VU le préavis N° 20/2016, du 21 avril 2016, concernant «Demande d'un crédit d'étude de CHF
200'000- pour le projet de construction d'un parking souterrain et l'aménagement de l'espace
public à Entre-Deux-Villes»;
VU le rapport de la commission chargée d'étudier cet objet, qui a été porté à l'ordre du jour
DÉCIDE
1a.
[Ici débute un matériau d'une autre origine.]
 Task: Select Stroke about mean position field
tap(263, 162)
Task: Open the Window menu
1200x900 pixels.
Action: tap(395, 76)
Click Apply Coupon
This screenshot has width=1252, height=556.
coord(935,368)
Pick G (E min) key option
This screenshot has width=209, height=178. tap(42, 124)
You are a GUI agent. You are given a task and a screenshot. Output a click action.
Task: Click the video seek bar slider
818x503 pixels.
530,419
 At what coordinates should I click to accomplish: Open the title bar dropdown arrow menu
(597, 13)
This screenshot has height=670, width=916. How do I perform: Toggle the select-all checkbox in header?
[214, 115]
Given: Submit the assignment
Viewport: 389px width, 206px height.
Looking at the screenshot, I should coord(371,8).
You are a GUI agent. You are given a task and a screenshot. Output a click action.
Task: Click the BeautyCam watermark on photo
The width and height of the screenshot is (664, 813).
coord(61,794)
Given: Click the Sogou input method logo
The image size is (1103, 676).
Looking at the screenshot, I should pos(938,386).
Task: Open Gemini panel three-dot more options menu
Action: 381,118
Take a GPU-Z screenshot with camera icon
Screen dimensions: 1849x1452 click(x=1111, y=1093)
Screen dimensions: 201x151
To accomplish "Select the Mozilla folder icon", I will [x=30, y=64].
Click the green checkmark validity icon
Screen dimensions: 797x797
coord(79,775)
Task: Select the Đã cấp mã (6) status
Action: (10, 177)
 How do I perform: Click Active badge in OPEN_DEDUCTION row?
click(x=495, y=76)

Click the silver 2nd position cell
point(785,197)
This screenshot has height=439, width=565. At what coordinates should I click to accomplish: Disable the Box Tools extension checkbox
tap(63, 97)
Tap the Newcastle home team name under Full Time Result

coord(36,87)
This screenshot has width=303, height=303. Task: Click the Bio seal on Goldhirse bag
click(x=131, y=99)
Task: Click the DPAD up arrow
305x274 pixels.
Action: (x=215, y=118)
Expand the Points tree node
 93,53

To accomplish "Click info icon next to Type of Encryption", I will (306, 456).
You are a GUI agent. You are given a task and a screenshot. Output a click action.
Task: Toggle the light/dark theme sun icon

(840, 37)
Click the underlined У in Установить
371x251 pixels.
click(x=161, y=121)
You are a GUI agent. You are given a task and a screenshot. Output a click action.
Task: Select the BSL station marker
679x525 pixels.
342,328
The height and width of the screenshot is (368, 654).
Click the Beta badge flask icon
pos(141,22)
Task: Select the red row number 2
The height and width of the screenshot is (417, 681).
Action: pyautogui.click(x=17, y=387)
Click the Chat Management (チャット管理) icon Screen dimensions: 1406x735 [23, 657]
D'accorder à la Municipalité un crédit de CHF 100'000- pour une étude préliminaire portant sur la
situation actuelle, les besoins prévisibles en place de parc en fonction du PMU et une étude compa
rative sur les réalisations possibles futures;
1. supprimé;
2. De financer cette dépense par la trésorerie courante, par prélèvement sur le compte « Dépense
d'investissement»;
3. D'amortir cette dépense par un prélèvement d'un montant de CHF 100'000- sur le compte de
bilan n° 9282.05 « Fonds de réserve pour la création de places de stationnement»;
4. supprimé;
5. supprimé.

Pour la minorité de la commission:


Alain Gonthie

Isabel Jerbia

Sans adhérer nécessairement à l'ensemble des arguments de ce rapport, le commissaire Vladimir


d'Angelo en soutient les conclusions.